Compensate NCAA athletes

Nothing brings a family together like a college football game, whether you’re cheering for your favorite team, rooting against that one school you can’t stand, or just watching because it’s what everyone is watching. The rivalries are intense, the traditions are sacred, and—for entirely non-religious reasons—Saturdays are the holiest day of the week for many devout fans. Behind the fight songs, color commentating, and multimillion-dollar coaching contracts, there is one often-neglected group at the core of the culture that makes all of this drama possible: the players. Without the players, there would be no games, yet they remain the only unpaid party. Announcers, coaches, and advertisers are all paid handsomely; in fact, according to an ESPN study, the highest paid public employee in a majority of states is either a college football or basketball coach. Still, the most crucial components of the college sports equation are working in conditions that some even call slave labor.

Unfortunately, it is unrealistic to ask that college athletes be paid salaries of any significance, considering the athletics budget of the average university is considerably smaller than that of a professional team. Furthermore, although football programs typically generate more revenue than other sports programs, they are not the only teams that would need to be compensated. In most cases, paying college football athletes would also mean paying every other varsity athlete on campus, from the track stars to the fencers. Not only would this task be extremely taxing on the athletics budget, but it would also harm the non-athletes attending the school. To accomodate the salaries of the athletes, the athletics budget would balloon, diverting money away from valuable academic programs. Ultimately, a university is an institution for learning, and, while sports programs are great ways to provide opportunities for athletes and build school spirit, they should not be prioritized at the expense academics.

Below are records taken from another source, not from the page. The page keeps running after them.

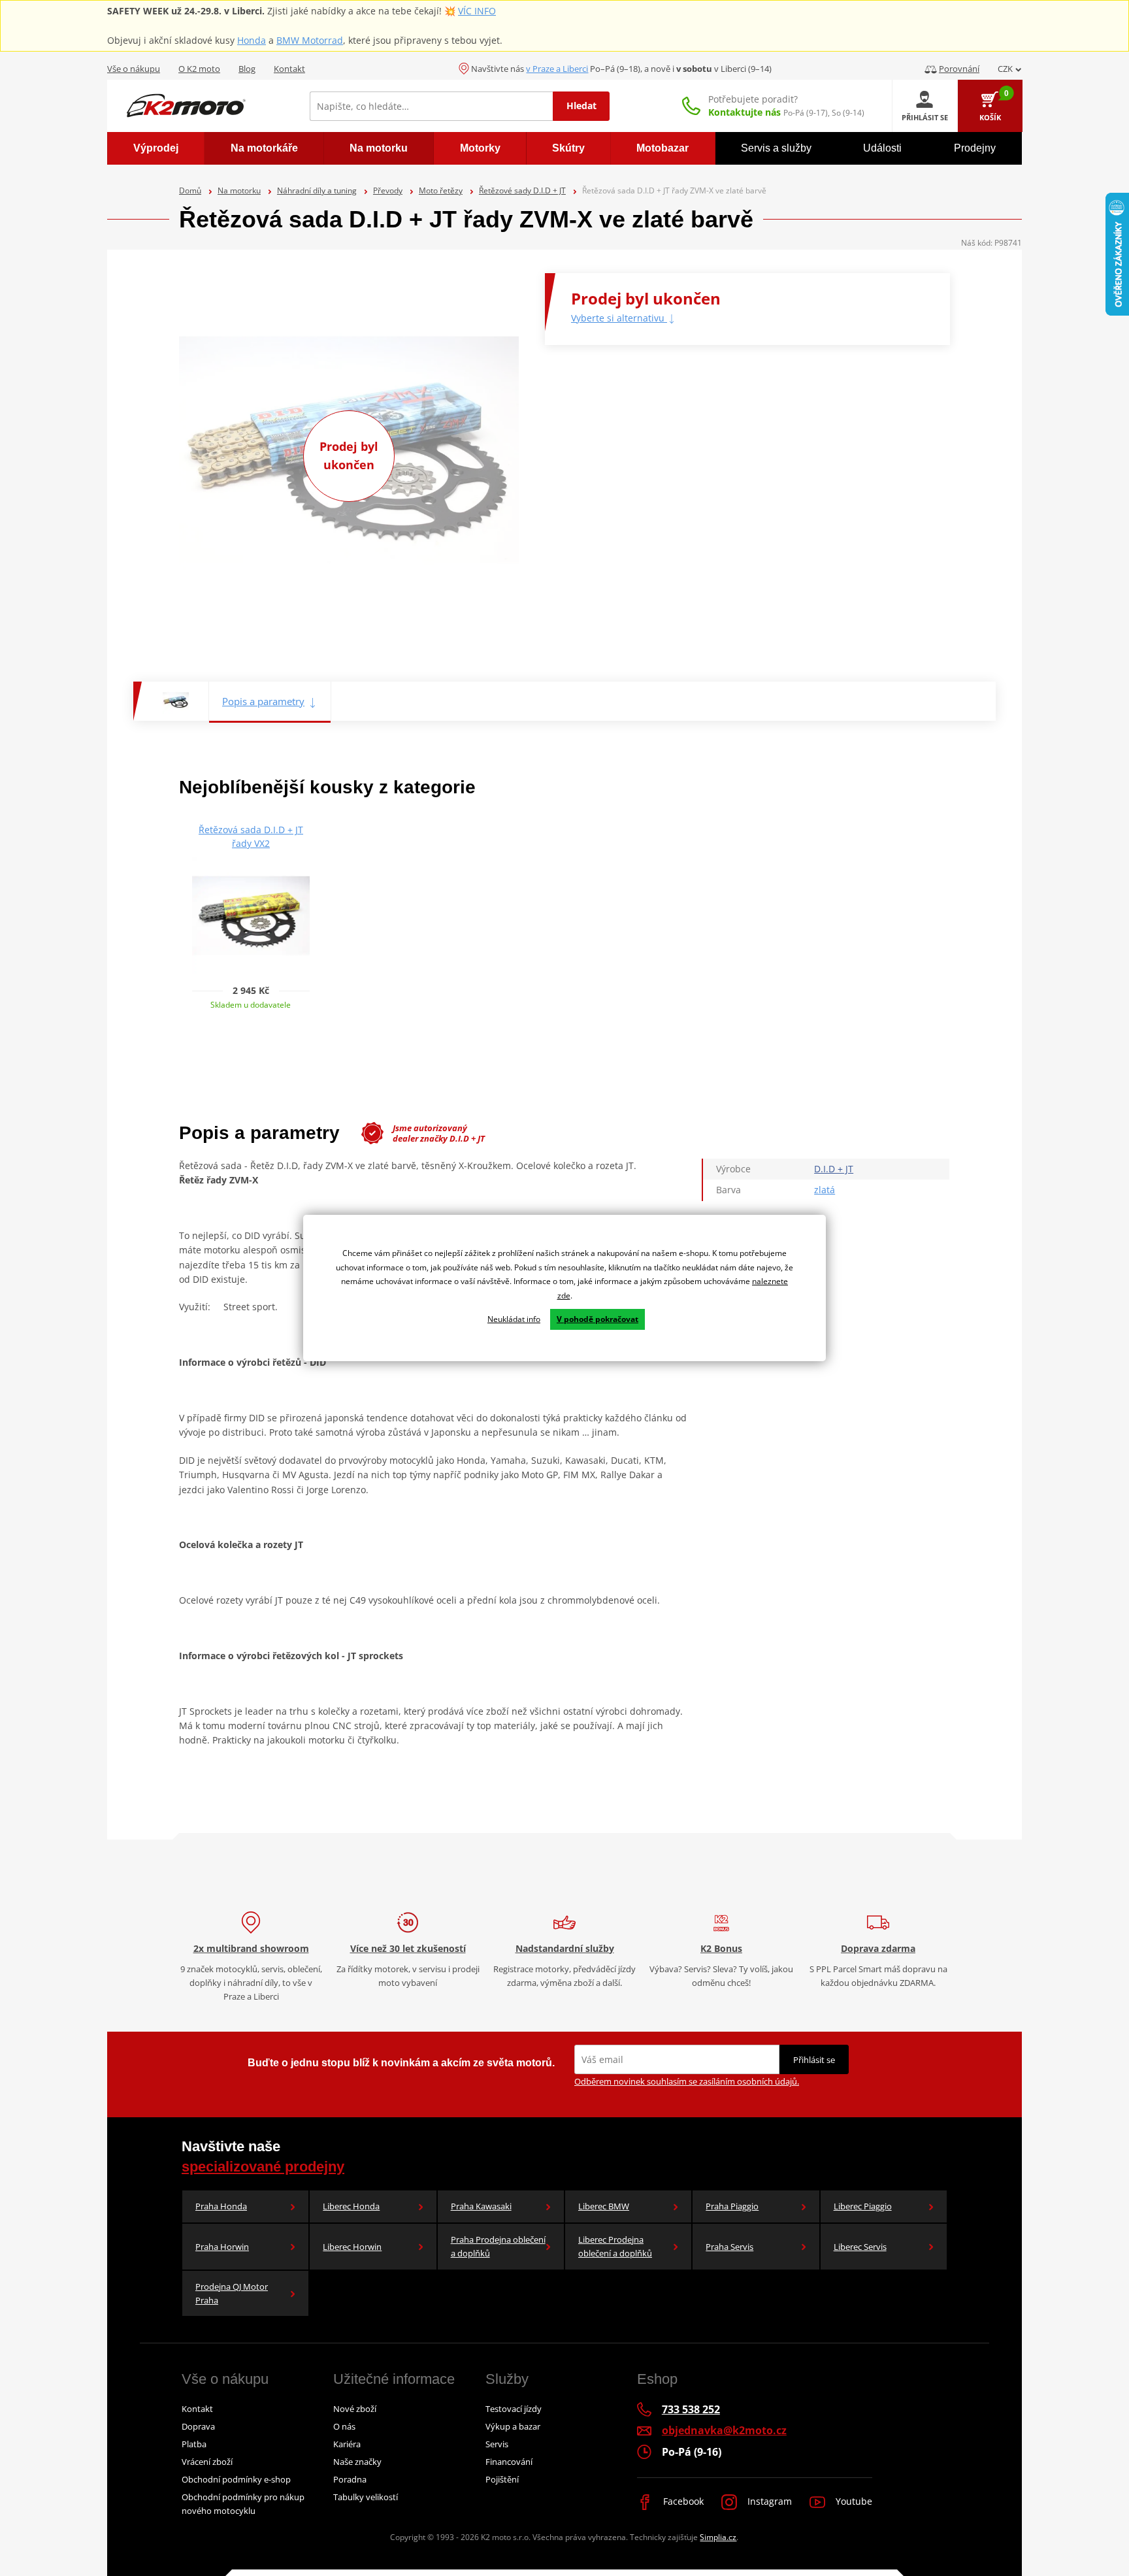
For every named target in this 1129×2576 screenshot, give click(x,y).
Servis (496, 2444)
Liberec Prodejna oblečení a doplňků (615, 2246)
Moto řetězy (441, 190)
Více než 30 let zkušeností (408, 1948)
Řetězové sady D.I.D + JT (522, 190)
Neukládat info (513, 1319)
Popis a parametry (263, 701)
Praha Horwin (222, 2247)
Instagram (768, 2501)
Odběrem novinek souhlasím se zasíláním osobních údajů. (686, 2081)
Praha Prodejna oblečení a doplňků (498, 2246)
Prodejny (975, 148)
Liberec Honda (351, 2206)
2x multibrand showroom (251, 1948)
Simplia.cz (718, 2537)
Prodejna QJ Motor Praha (231, 2293)
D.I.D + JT (833, 1169)
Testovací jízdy (513, 2409)
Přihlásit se (814, 2060)
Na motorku (239, 190)
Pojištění (502, 2479)
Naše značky (357, 2462)
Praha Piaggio (732, 2206)
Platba (194, 2444)
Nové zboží (354, 2409)
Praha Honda (221, 2206)
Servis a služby (776, 148)
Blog (246, 68)
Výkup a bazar (512, 2426)
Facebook (682, 2501)
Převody (387, 190)
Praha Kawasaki (481, 2206)
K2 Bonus (721, 1948)
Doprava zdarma (878, 1948)
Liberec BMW (603, 2206)
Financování (508, 2462)
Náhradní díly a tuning (317, 190)
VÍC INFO (477, 11)
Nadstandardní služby (564, 1948)
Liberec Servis (860, 2247)
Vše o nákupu (133, 68)
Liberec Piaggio (863, 2206)
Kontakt (289, 68)
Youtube (852, 2501)
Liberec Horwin (352, 2247)
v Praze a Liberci (557, 68)
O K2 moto (199, 68)
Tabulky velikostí (365, 2497)
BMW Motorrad (309, 40)
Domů (190, 190)
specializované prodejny (263, 2166)
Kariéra (347, 2444)
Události (882, 148)
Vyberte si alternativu (619, 318)
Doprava (198, 2426)
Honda (251, 40)
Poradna (350, 2479)
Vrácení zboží (207, 2462)
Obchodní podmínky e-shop (236, 2479)
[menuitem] (156, 148)
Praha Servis (729, 2247)
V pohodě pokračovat (597, 1319)
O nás (344, 2426)
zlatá (824, 1189)
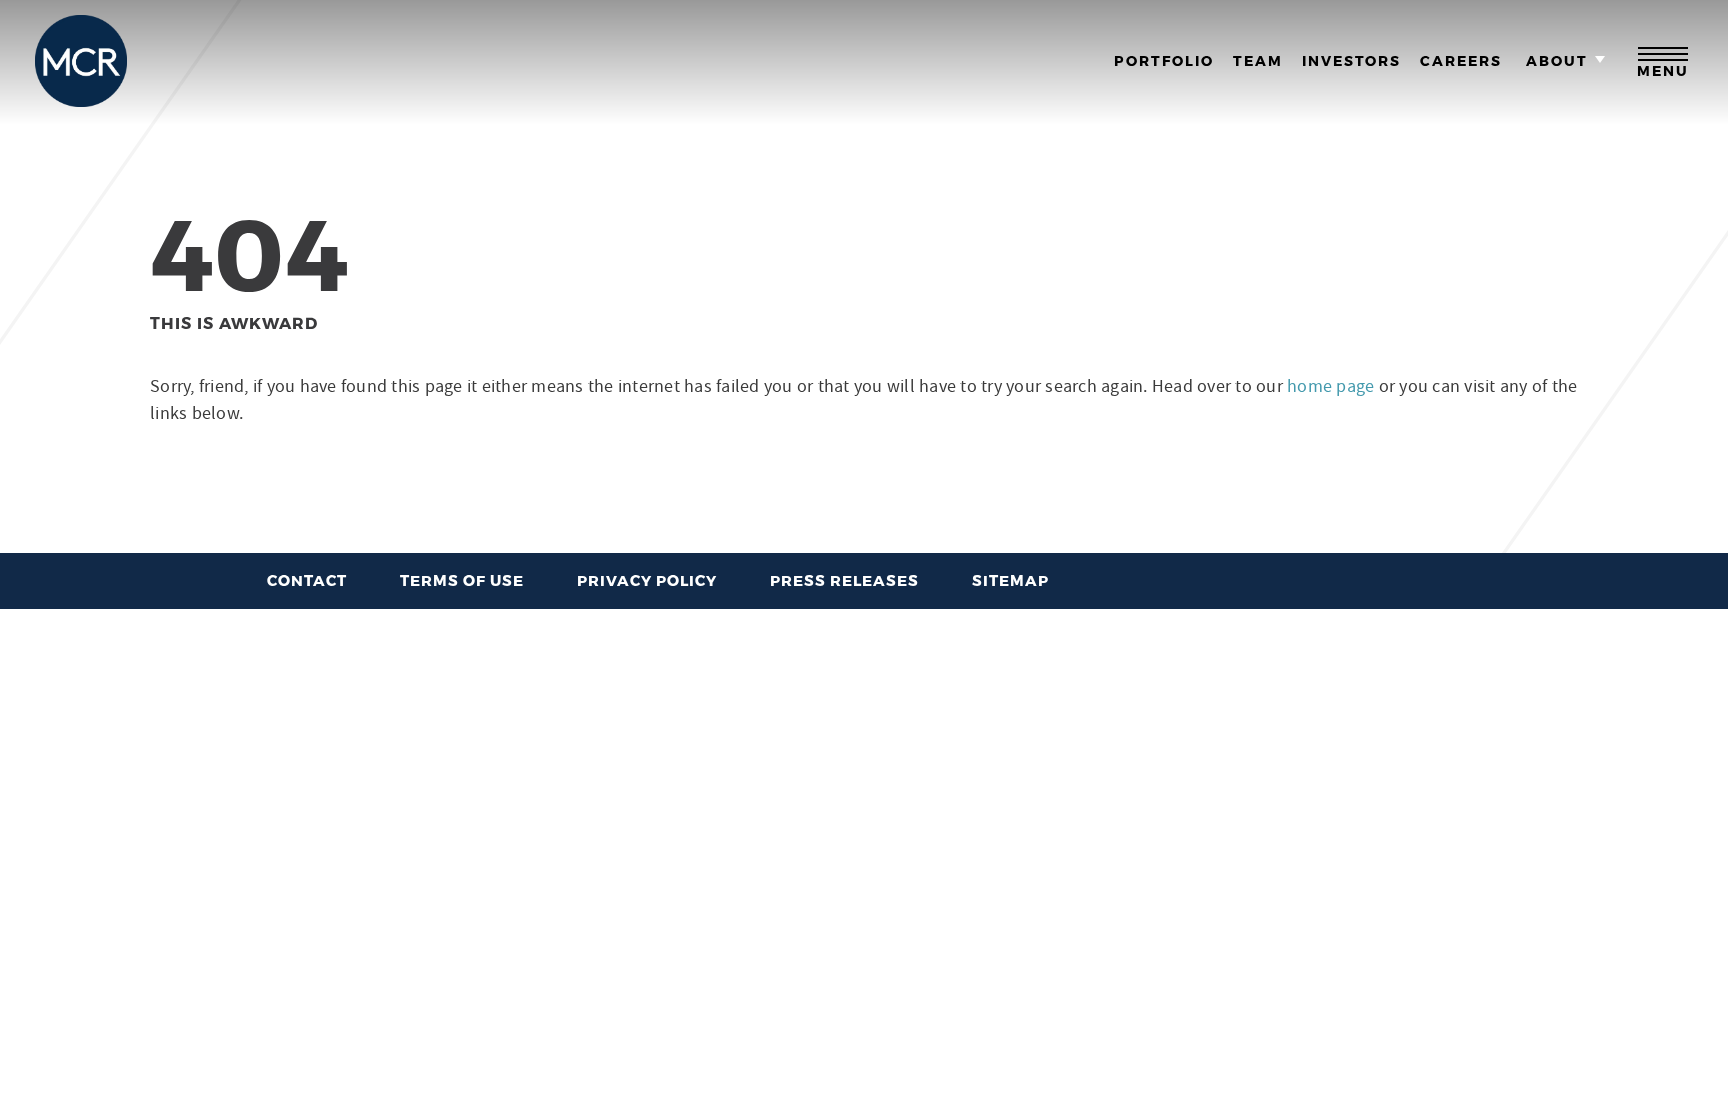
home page (1333, 386)
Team (1258, 61)
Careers (1461, 61)
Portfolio (1164, 61)
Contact (307, 580)
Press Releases (844, 580)
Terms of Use (462, 580)
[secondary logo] (81, 61)
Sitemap (1010, 580)
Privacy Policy (647, 580)
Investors (1351, 61)
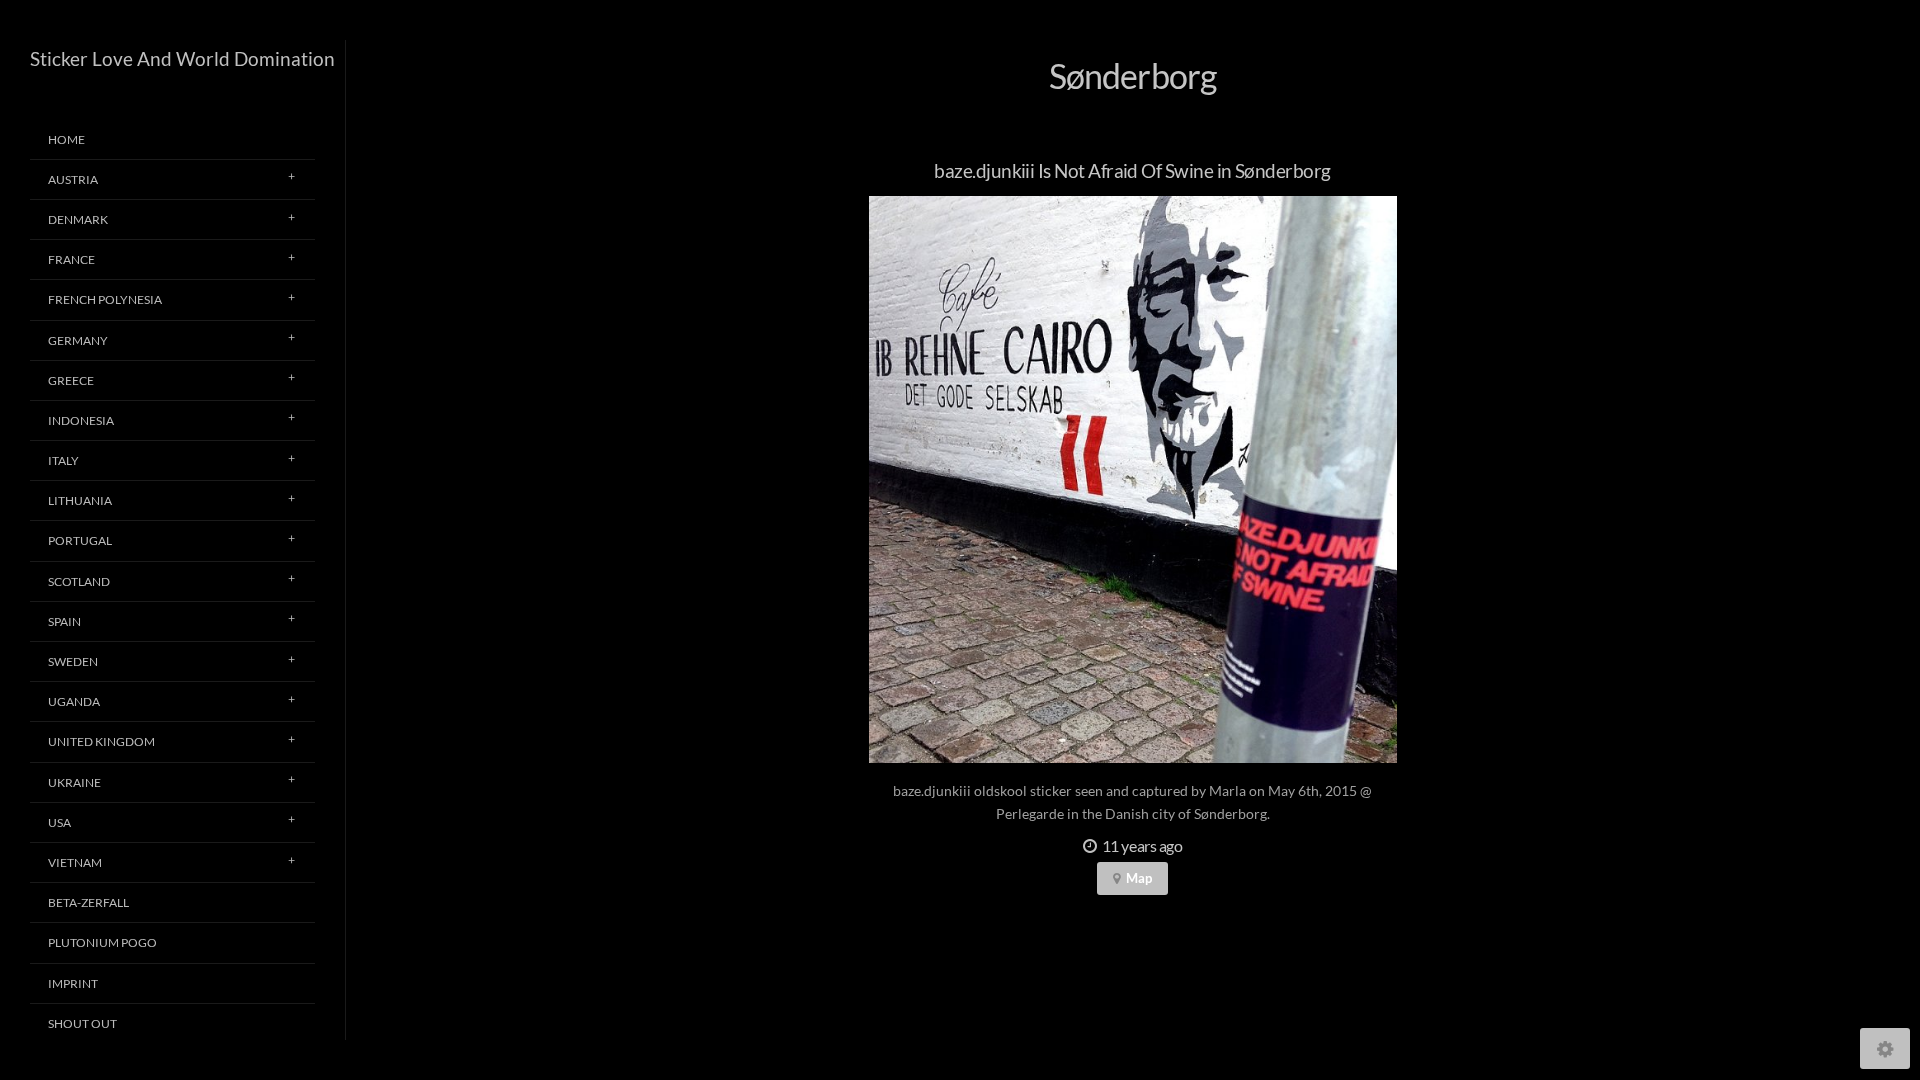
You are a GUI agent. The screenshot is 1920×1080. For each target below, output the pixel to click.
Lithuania (80, 500)
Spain (64, 621)
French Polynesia (105, 299)
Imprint (73, 983)
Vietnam (75, 862)
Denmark (78, 219)
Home (66, 139)
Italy (63, 460)
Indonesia (81, 420)
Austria (73, 179)
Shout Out (82, 1023)
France (71, 259)
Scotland (79, 581)
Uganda (74, 701)
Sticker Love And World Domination (182, 58)
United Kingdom (101, 741)
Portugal (80, 540)
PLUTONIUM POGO (102, 942)
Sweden (73, 661)
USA (59, 822)
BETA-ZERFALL (88, 902)
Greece (71, 380)
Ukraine (74, 782)
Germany (78, 340)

Although it would not be wise for universities to start treating student athletes like employees, this does not mean that they should go entirely uncompensated, especially since a significant portion of college athletes live in poverty. A study conducted by the National College Players Association found that 86 percent of college athletes are living below the federal poverty line, and scholarships do not do nearly enough to aid students financially. Not only do not all students receive scholarships, but scholarships also leave students responsible for the cost of room and board, books, and other expenses. To help mitigate this widespread issue, students should receive a portion of the millions of dollars generated from advertisements and merchandise sales. To maintain amateur status and comply with NCAA rules, college athletes cannot sell or market their likenesses, names, or jersey numbers, which is entirely unfair to players. The NCAA and universities can profit off the hard work of student athletes while the athletes receive nothing and continue to struggle financially.

College athletes are the backbone of sports programs, which both generate revenue and bolster school pride. They deserve to receive part of the money made from advertising and merchandise sales, even if it is unrealistic to expect college athletes to receive a steady salary or wage. In order to support the athletes who support their colleges, student athletes should be compensated.